10. It is sufficient to justify a conviction under Section 307 if there is present an intent coupled with some overt act in execution thereof. It is not essential that bodily injury capable of causing death should have been inflicted. The Section makes a distinction between the act of the accused and its result, if any. The Court has to see whether the act, irrespective of its result, was done with the intention or knowledge and under circumstances mentioned in the Section. Therefore, an accused charged under Section 307 IPC cannot be acquitted merely because the injuries inflicted on the victim were in the nature of a simple hurt.

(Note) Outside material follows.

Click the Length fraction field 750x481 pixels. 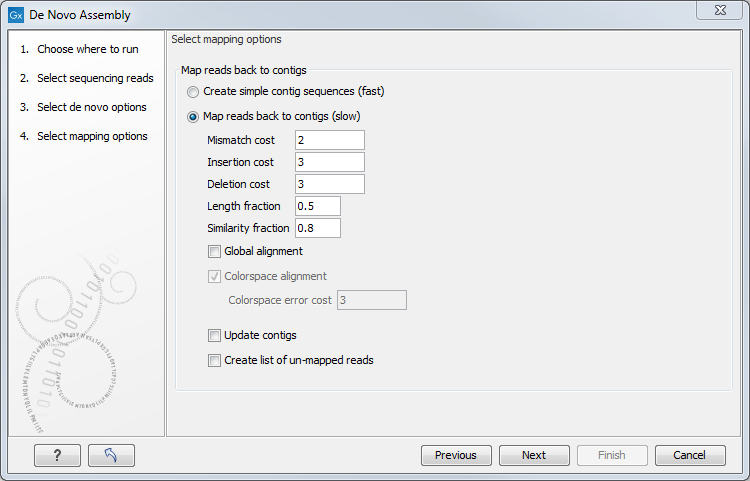point(317,206)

11. This position was highlighted in State of Maharashtra Vs. Balram Bama Patil and Others, , Girija Shankar Vs. State of U.P., , R. Prakash Vs. State of Karnataka, and State of Madhya Pradesh Vs. Saleem @ Chamaru and Another, .

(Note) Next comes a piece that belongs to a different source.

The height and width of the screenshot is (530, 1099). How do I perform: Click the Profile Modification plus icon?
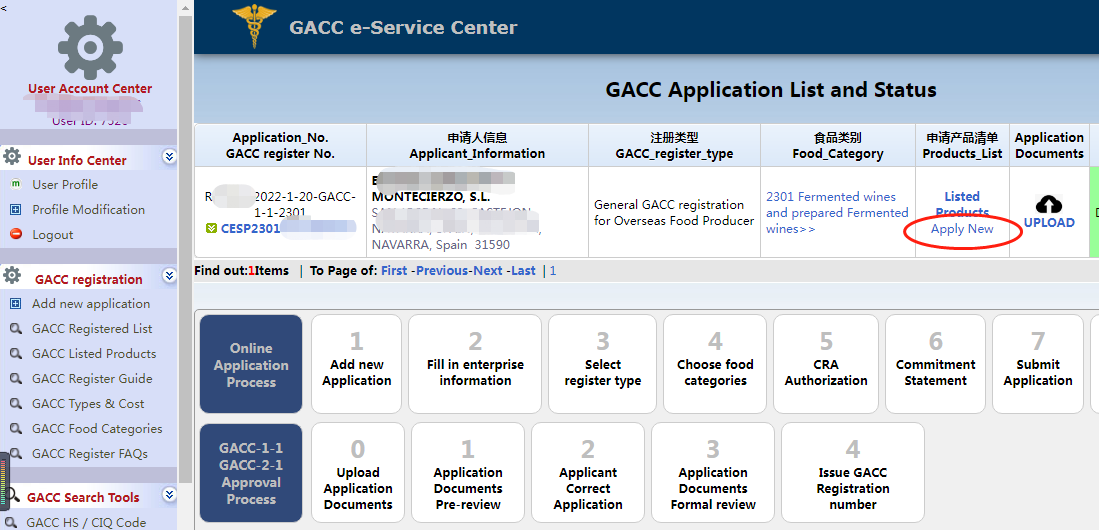pyautogui.click(x=15, y=210)
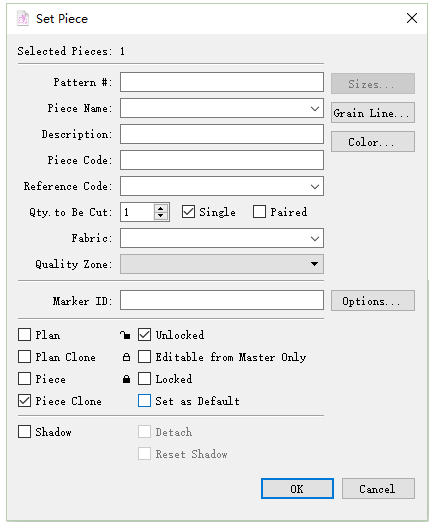Uncheck the Single checkbox

point(188,212)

25. In view of the aforesaid observations of the Honble Apex Court, this fact that complainant-Dhoop Singh had suffered the simple injuries, is no ground to rule out the applicability of Section 307 IPC. It is established that the accused had a strong motive for the commission of the offence. The fires were shot at the victim with the intention to kill him. He saved his life by speeding away his car from the place of occurrence. The intention of the accused to kill the complainant is further apparent from the fact that first co-accused Pohlu fired the shot injuring the complainant and then, the fire was shot by the present appellant to achieve that object of killing the complainant. The firing in this manner also clearly depicts the common intention of the appellant and his co-accused.
26. Thus, keeping in view my aforesaid discussion, I do not find any infirmity or impropriety in the conviction and sentence of the appellant recorded by the learned trial Court.
27. Consequently, the present appeal being devoid of merits is hereby dismissed.